BY MISTY COWHERD
APRIL 7, 2014
With the first-ever published ethnographic study of West African drumming and dance in North American universities, George Worlasi Kwasi Dor offers readers a glimpse of one of Africa’s most compelling art forms while modeling true intercultural communication.
Characterized by vibrant rhythms, expressive movement and meaningful storytelling, West African dance drumming has developed through the years into an important campus subculture at universities where this music genre has been embraced.

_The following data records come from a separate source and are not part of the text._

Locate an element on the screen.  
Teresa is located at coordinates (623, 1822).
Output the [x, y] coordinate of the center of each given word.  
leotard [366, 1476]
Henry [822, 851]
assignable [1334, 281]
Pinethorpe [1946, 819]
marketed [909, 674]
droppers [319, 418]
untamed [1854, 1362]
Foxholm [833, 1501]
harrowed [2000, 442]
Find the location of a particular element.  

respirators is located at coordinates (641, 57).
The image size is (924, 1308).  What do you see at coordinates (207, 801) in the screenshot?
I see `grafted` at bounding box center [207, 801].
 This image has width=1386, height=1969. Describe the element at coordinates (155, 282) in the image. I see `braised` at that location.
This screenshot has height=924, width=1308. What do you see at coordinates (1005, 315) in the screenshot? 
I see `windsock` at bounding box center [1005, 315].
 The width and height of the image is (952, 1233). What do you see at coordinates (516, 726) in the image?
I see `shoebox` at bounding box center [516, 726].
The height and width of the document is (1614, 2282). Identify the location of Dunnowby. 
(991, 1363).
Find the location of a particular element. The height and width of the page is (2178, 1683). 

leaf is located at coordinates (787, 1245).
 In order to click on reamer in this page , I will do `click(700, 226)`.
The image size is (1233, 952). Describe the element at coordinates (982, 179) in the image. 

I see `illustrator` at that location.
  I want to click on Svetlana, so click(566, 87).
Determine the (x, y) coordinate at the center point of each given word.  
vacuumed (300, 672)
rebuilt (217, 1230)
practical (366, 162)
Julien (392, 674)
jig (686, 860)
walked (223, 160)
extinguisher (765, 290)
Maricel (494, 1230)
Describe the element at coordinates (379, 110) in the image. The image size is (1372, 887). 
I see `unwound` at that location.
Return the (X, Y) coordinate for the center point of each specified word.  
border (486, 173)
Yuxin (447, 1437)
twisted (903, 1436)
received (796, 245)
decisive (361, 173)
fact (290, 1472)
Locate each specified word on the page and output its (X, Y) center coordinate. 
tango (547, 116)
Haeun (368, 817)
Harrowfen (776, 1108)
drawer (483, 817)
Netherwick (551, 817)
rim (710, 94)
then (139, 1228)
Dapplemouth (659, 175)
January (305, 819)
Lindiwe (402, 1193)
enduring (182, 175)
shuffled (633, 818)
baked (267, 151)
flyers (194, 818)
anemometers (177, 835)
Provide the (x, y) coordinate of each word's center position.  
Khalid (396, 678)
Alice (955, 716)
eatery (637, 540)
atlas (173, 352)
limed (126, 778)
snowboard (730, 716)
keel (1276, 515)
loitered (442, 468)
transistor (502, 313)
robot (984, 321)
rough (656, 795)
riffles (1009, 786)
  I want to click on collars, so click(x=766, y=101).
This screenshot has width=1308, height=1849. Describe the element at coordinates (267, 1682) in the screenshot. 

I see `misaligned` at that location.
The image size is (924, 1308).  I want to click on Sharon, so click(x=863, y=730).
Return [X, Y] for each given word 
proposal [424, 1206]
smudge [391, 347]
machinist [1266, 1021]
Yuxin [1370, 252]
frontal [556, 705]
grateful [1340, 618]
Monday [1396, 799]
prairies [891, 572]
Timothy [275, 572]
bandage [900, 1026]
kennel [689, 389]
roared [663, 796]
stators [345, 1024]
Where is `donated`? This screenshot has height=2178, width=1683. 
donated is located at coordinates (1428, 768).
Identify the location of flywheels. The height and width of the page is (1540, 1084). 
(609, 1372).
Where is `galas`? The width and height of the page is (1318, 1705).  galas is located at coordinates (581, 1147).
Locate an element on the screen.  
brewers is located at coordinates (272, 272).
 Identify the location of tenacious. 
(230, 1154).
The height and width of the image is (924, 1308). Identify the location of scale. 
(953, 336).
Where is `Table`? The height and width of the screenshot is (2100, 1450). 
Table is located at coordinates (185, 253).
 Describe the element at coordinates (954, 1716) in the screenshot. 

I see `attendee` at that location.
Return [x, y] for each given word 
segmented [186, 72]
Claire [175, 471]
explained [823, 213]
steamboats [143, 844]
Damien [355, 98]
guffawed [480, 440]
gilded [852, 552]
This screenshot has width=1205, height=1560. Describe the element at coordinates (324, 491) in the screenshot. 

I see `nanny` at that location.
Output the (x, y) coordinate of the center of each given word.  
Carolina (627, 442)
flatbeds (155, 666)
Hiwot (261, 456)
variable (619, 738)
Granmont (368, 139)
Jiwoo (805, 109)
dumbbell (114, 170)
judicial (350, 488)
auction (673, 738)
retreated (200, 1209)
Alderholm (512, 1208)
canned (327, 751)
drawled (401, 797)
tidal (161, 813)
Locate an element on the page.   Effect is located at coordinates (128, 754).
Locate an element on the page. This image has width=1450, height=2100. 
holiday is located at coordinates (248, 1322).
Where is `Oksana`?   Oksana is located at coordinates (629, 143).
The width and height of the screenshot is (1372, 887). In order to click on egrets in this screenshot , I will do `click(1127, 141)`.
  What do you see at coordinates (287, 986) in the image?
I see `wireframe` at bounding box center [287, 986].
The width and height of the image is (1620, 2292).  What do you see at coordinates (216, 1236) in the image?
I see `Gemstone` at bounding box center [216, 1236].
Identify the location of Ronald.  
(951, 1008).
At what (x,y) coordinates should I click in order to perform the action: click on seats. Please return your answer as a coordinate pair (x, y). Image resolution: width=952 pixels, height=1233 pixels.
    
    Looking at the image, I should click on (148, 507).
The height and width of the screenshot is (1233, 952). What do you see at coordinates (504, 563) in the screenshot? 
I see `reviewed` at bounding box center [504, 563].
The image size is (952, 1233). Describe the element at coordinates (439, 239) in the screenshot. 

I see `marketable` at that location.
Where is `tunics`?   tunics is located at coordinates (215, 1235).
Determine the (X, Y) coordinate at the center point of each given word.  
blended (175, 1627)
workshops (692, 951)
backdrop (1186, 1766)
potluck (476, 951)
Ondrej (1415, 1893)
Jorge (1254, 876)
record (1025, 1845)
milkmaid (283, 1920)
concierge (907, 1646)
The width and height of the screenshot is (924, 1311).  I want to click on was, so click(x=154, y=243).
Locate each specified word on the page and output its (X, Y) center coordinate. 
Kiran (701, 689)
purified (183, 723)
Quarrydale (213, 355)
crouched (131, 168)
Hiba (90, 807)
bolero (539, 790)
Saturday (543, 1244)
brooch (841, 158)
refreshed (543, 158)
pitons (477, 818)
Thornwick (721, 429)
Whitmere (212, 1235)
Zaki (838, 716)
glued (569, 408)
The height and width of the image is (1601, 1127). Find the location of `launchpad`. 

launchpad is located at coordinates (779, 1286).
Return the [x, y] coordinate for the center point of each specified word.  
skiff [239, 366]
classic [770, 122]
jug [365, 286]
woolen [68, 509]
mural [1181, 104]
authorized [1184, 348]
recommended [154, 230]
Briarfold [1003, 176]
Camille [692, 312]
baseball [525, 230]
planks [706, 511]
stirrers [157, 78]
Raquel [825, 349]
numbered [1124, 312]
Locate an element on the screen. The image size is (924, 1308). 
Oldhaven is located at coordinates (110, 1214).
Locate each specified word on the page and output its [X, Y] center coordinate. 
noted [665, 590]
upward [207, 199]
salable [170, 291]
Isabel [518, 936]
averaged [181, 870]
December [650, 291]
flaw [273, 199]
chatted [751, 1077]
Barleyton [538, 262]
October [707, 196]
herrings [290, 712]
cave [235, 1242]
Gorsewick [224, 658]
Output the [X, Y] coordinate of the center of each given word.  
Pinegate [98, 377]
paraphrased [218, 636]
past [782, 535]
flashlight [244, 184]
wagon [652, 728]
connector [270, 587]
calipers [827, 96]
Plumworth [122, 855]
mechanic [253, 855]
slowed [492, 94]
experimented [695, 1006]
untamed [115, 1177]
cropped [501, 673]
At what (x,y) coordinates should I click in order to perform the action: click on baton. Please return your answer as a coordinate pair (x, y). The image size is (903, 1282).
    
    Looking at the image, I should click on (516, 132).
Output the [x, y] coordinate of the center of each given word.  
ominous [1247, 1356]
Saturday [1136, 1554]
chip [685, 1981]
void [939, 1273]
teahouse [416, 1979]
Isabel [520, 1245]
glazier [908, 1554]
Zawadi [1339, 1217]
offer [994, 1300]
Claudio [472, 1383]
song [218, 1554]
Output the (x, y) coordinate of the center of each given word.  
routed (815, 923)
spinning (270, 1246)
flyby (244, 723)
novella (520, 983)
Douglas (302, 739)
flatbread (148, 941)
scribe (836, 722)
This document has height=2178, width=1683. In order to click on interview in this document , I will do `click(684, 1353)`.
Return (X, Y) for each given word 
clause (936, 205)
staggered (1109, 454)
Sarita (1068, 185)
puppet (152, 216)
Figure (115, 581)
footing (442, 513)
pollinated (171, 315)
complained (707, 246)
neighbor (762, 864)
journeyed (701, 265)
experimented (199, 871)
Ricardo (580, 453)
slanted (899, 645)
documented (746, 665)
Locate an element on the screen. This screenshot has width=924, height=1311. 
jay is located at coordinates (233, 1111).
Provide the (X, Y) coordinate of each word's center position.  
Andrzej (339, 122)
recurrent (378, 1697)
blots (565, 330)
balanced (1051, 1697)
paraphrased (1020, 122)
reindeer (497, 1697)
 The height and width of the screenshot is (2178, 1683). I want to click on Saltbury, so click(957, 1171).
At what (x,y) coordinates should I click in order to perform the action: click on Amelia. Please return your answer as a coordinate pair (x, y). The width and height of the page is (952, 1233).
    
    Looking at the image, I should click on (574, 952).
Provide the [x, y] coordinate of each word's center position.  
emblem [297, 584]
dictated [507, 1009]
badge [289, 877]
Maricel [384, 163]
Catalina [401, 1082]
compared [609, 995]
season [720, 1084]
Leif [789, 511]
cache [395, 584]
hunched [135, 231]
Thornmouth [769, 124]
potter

Dor, an associate professor of music at the University of Mississippi, explores the history, differences and impact of performance courses on African ethnic dance drumming across the U.S. and Canada in “West African Drumming and Dance in North American Universities: An Ethnomusicological Perspective” (University Press of Mississippi, 2014). Through a faculty research fellowship, Dor was able to travel to several schools to study some of the most renowned West African dance-and-drum ensembles, including those at UCLA, University of California at Berkeley, Wesleyan University, Pittsburgh, Tufts and the University of Toronto.
His book also covers the creation of UM’s own African Drum and Dance Ensemble, known as OMADDE, and the key players who helped Dor’s planted seed come into fruition.
In 2003, after the university acquired several carved Ghanaian drums, Dor founded the first African dance ensemble in Mississippi. Through his direction, the OMADDE is able to bring Dor’s interest of African music study and message of love to Oxford.
“In our own way, we are advocates,” Dor said. “We are preaching the message of love, of diversity and multiculturalism on campus.”
The OMADDE concerts have provided engaging experiences with African culture to Ole Miss and the surrounding area for years, said Robert Riggs, UM chair and professor of music.
“Dor was ideally qualified to write this book, because he could draw both on his own practical experience as well as on his background as a widely published scholar of African music,” Riggs said. “I anticipate that his book will be received as a major contribution to a field that is of increasing importance on American campuses.”
Dor, who is originally from Ghana, emphasizes the dance traditions of his homeland in his teaching.
“Africa is so vast,” Dor said. “People tend to view Africa in a monolithic manner, whereas a single African nation-state has several ethnic groups. I come from Ghana, where the major traditions are Akan, Ewe, Ga.”
One of the songs that OMADDE has performed, called “Let’s Move on to Our Destination,” has a subtle, yet poignant message in its lyrics:
“We’ve come so far, but because of human nature, we will make mistakes. But we will correct ourselves with and in love. Let us zoom ahead because we are pretty close to the destination.”
African Music and Dance is offered in the music department as a credit-earning course. And throughout the years, many students from different backgrounds and countries have participated in the ensemble, as well as faculty and others in the Oxford community.
“George and other ethnomusicology scholars like him have taken this genre of music and ‘transcontinentalized’ it for our western appreciation and enjoyment,” said Donald Cole, assistant provost and assistant to the chancellor for multicultural affairs. “George’s text serves as part of a diversity manuscript that he directs us through at the University of Mississippi. He brings this text alive in concerts held on campus. There, the theory meets the practice and one enjoys a total appreciation of West African drumming and dance.”
Dor hopes that the book not only serves as a model where African drum and dance ensembles can learn from one another, but as a tool to create awareness and garner greater support.
“There is a tendency here to emphasize only western music and traditions,” Dor noted. “African drumming and dance has been going on for over 50 years in the U.S. and Canada, but I am the first to write about this genre.
“I’m dreaming of a time where we will all see the importance of this. The ensemble is proof that diversity can be performed, as may be evident in the composition of the ensemble, participation of the audience dancing on stage or the message of songs.”